Federation Focus: Baseball5 gives new impetus to development in Tunisia

Federation Focus: Baseball5 gives new impetus to development in Tunisia
Tunisia was the first Arabic country to play baseball and lived its golden age in the 1980s but suffered a crisis in the early 1990s. Thanks to the introduction of Baseball5, the federation is now making a comeback.

From hosting the first WBSC Congress in 2014 to being nominated for the National Olympic Committee Olympic Torch Award for governance, the Tunisian Baseball and Softball Federation under the leadership of President Saber Jlajla, who turned 52 today (28 February), is undergoing an exciting renaissance.

The practice of Baseball was introduced in Tunisia after the first World War by Dr. C.G. Kelly, a historian and scholar from Baltimore, USA. Tunisia is the first Arabic country that has practiced baseball to date.

The Tunisian League of Baseball was officially created in 1920. Tunisia had become a French Protectorate in 1881 when the Ottoman Empire had started dissolving at the end of the Russo-Turkish War.

France had known the game since the late 18th century, thanks to the famed Albert Spalding World Tour, but won't officially have a Baseball Federation until after the 1924 Olympics.

Various baseball clubs formed in Tunisia in the 1920s and 1930s, but it was during World War II that the golden age of baseball began. The presence of the American Army on the territory helped the development of the game. At least 10 different clubs were active. Baseball was played at the American school and later was introduced to students in local schools.

Read also: The birth of baseball/softball in Palestine

In 1952 Tunisia began its process of independence from France, that ended in 1956 when Habib Bourguiba became the first Prime Minister of the Kingdom of Tunisia. Soon after, the Baseball Federation of Tunisia became a member of the European Baseball Federation.
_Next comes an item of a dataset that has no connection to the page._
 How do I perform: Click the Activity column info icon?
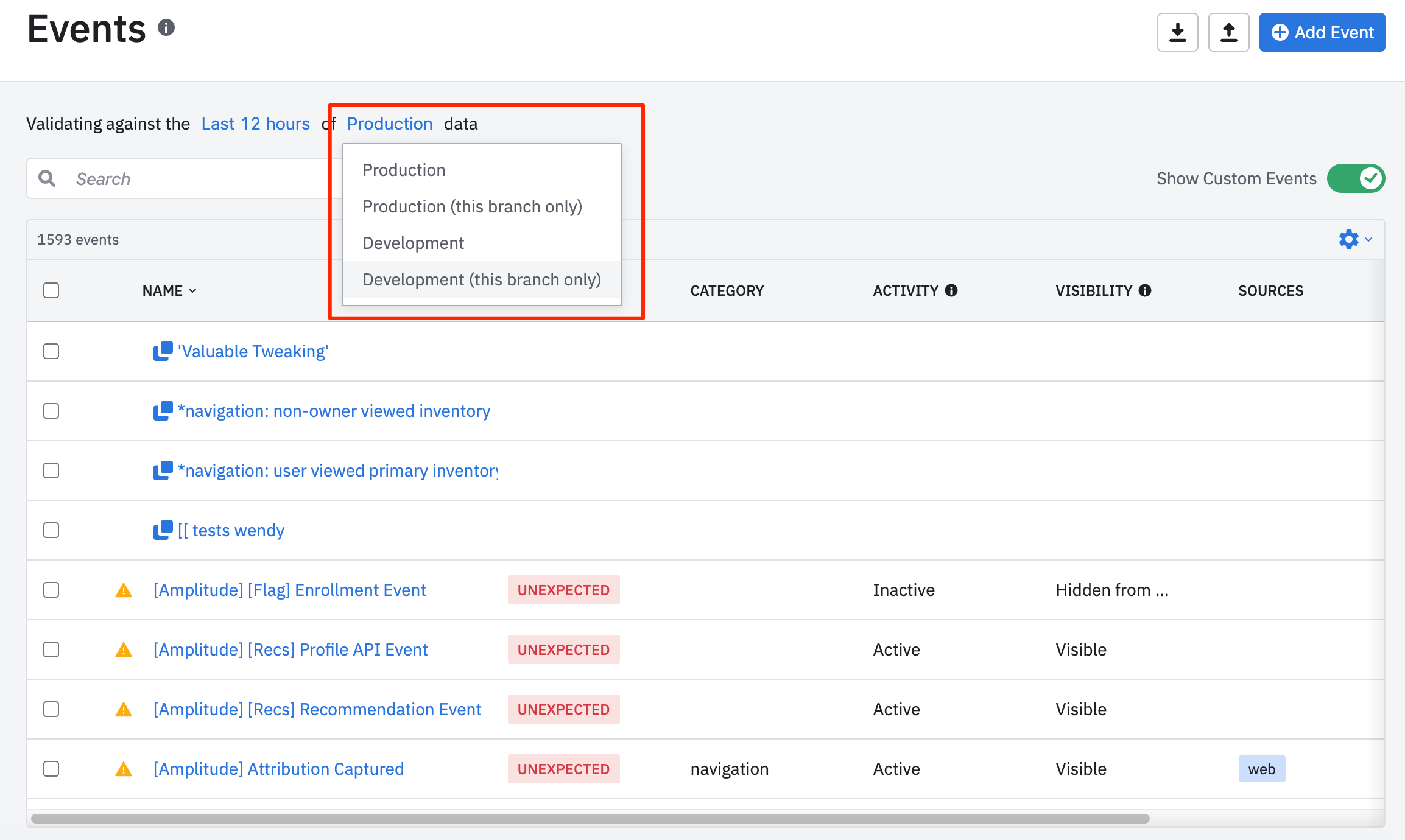point(951,290)
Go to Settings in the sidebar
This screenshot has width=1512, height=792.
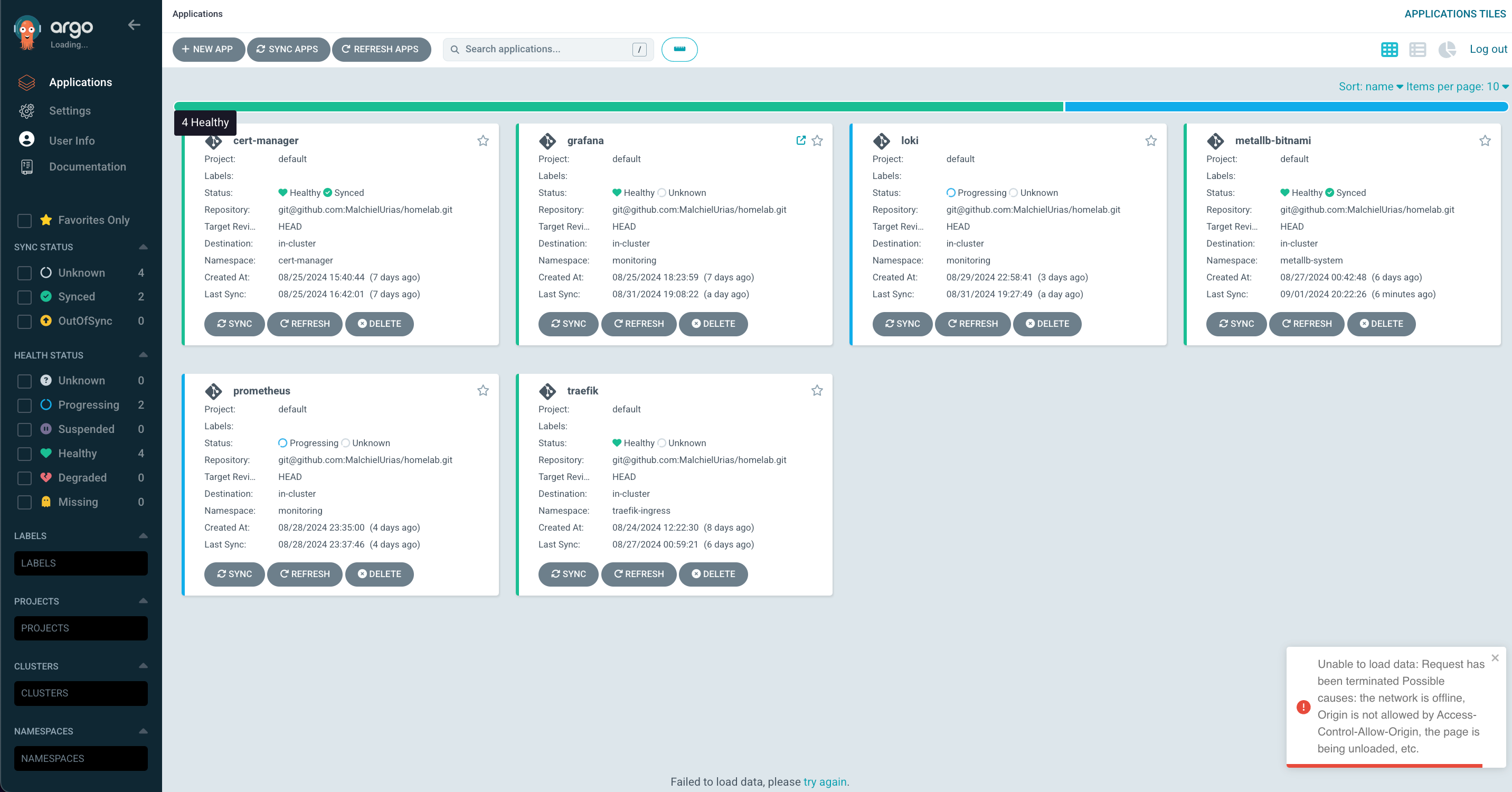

The administration became stronger in the 1980s. The Baseball Softball Federation (Fédération Tunisienne de Baseball et Softball, FTBS) became a reality in 1983. As many as 12 clubs were active during this period. Unfortunately, the activity came to a sudden stop at the end of the decade.

It resumed in 1994, thanks to the initiative of the Confederation of European Baseball but the activity until 2011 is described as "modest".
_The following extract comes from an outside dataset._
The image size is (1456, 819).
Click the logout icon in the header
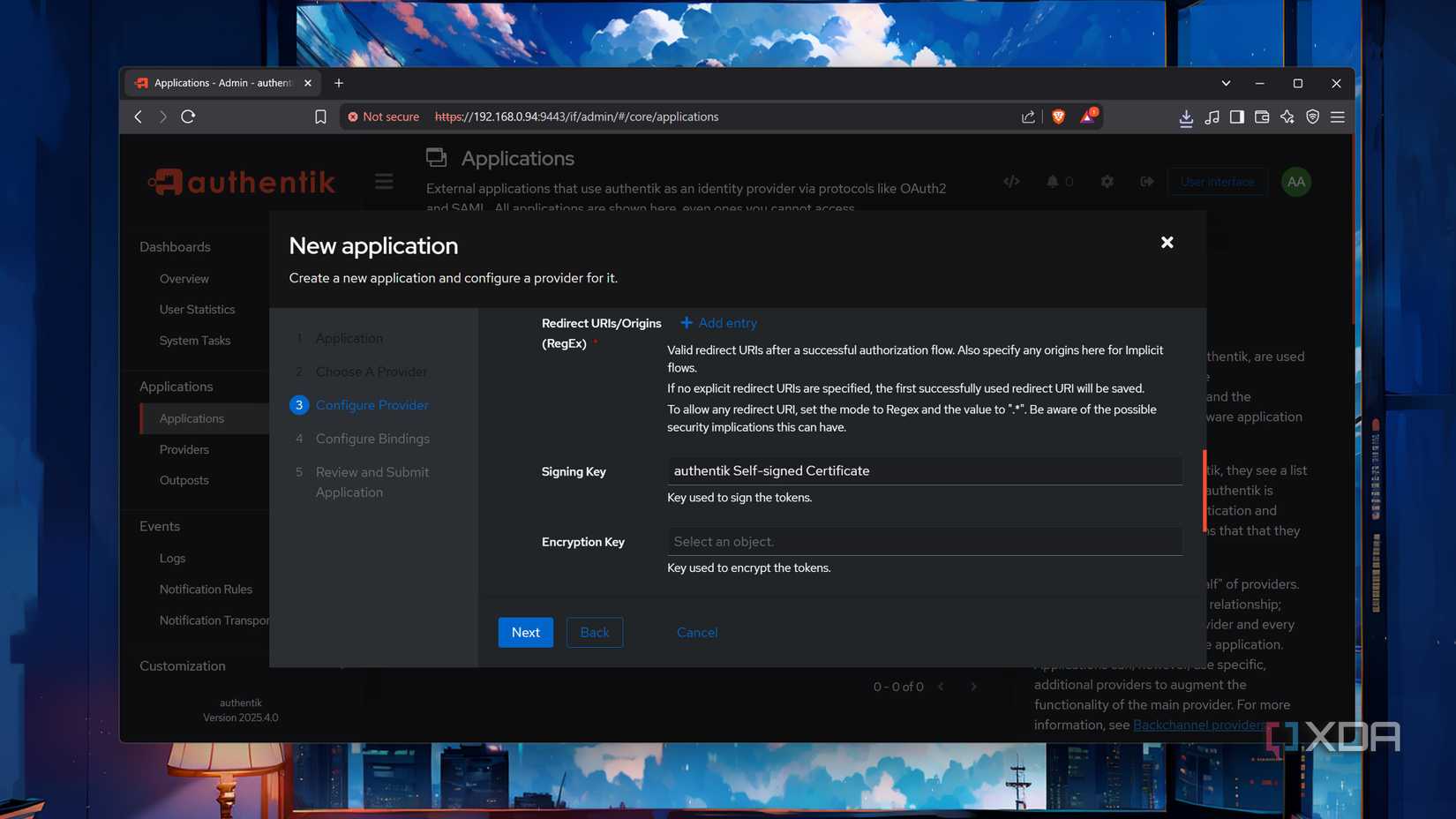click(x=1146, y=182)
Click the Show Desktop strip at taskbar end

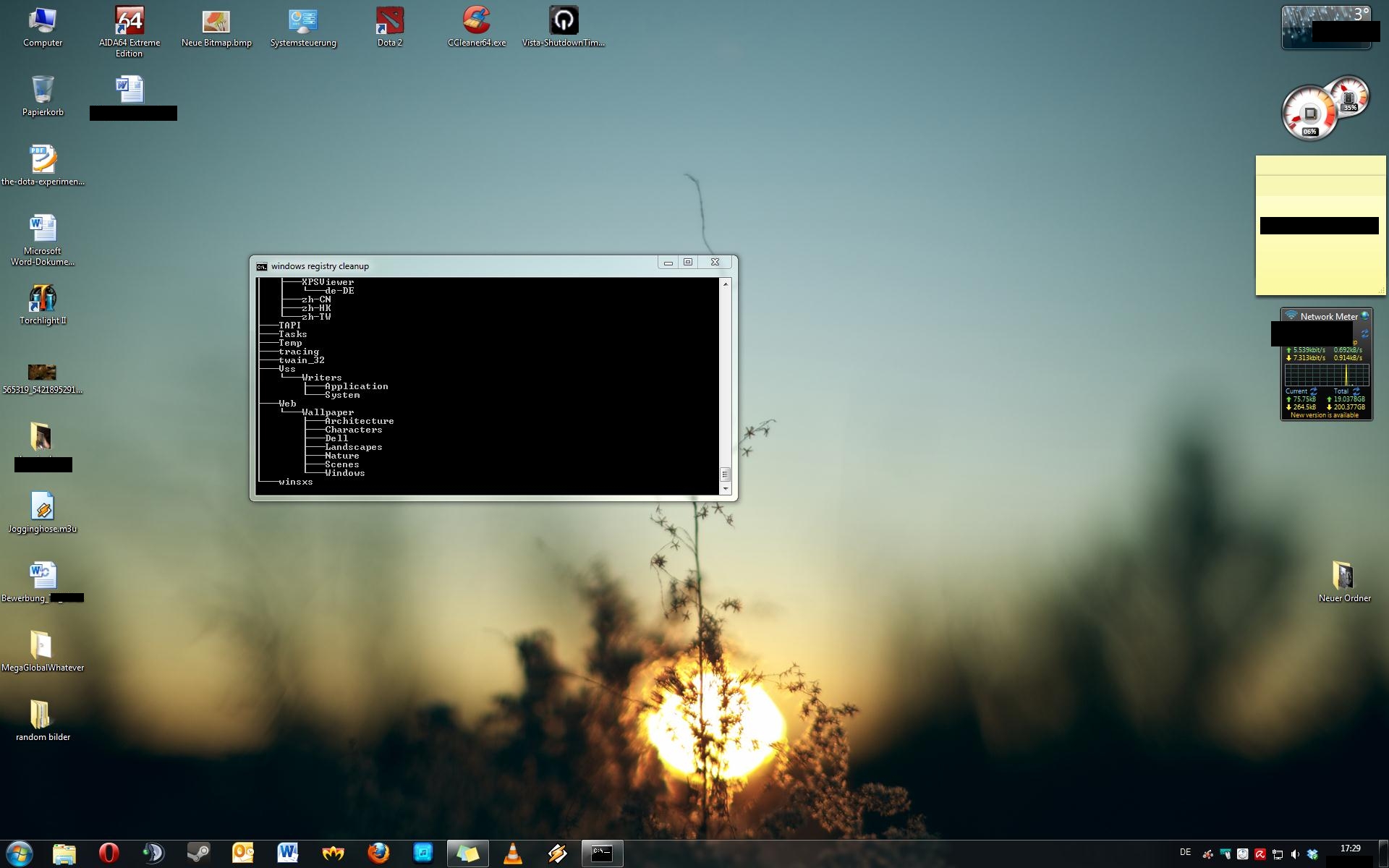pyautogui.click(x=1385, y=854)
Jlajla, the President currently in office, was elected in 2012. He is in charge of the sports infrastructure at the Commissariat Regional de la Jeunesse et des Sports in Bizerte, where he was born. He is also President of the African Baseball Softball Association, thus also holding the position of WBSC Contintental Vice President

In 2012 Jlajla, who was one of the players during the 1980s golden age and went on to manage the National Team, introduced two categories of youth baseball - cadets and juniors - and the number of baseball clubs grew to 11.

He also introduced mixed softball and by 2014 four softball teams were formed. Baseball and softball are taught in Tunisia in four Federal schools. The number of licensed players grew to 1,200 in baseball and 250 in softball.
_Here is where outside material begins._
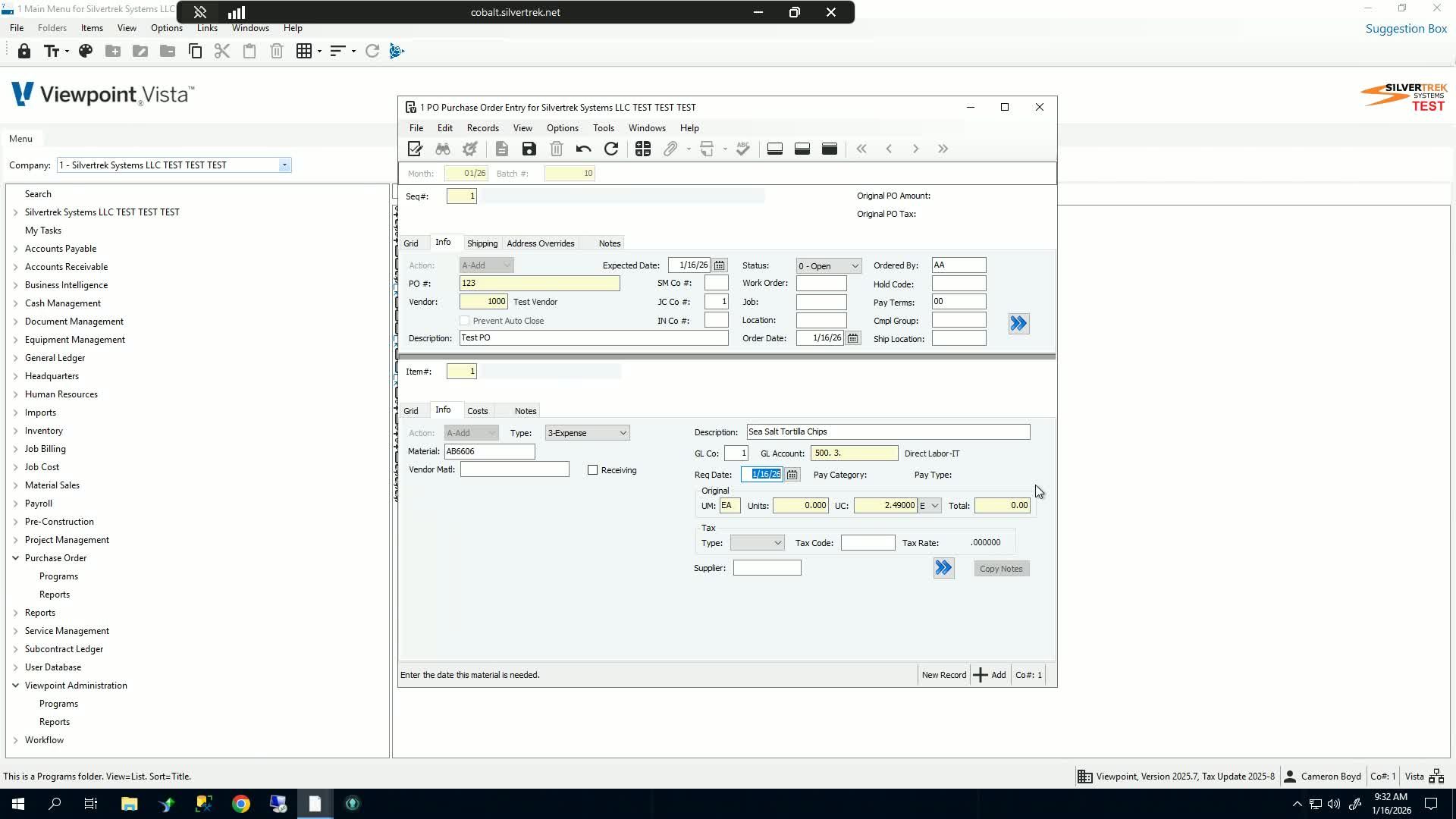Click the color palette icon in main toolbar
Screen dimensions: 1456x819
(x=86, y=52)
Tunisia would then host the very first WBSC Congress in May 2014 and in July 2018, Tunisia changed its perspective after FTBS introduced Baseball5 into the country. The new street version of baseball/softball was immediately endorsed by over 100 participants in a Training and Vacation programme. In a second stage, eight mixed teams were formed.

In December 2019 Tunisia launched the first Baseball5 National Championship. A total of seven teams participated.

"We took Baseball5 to the streets, the school….everywhere," Jlajla said. "Minister of Youth and Sport Sonia Ben Cheikh was very impressed by Baseball5 and is fully supporting the project."

FTBS struck a partnership deal with the Ministry of Youth Affairs and Sports to hold courses and clinics for coaches, umpires and players in 427 Youth Centres across Tunisia.

"Baseball5 is the best way to move on," added Jlajla. "It's easy, it requires not much time to play a game and there's no venue involved."

The success enjoyed with the introduction of Baseball5 earned FTBS a nomination by the National Olympic Committee (CNOT) for the Prix du Flambeu Olympicque (Olympic Torch Award) for the category Gouvernance Sportive.

"Unfortunately we did not win but we ranked third out of 11 participating Federations," commented Jlajla.

The best is yet to come. A total of 12 journalists participated in a course held by WBSC Continental Instructor Chedli Mokrani in early 2020. "They can be of great support to our strategy and maximize the visibility of the new sport," Jlajla said. "Baseball5 has definitely given our Federation a new impetus".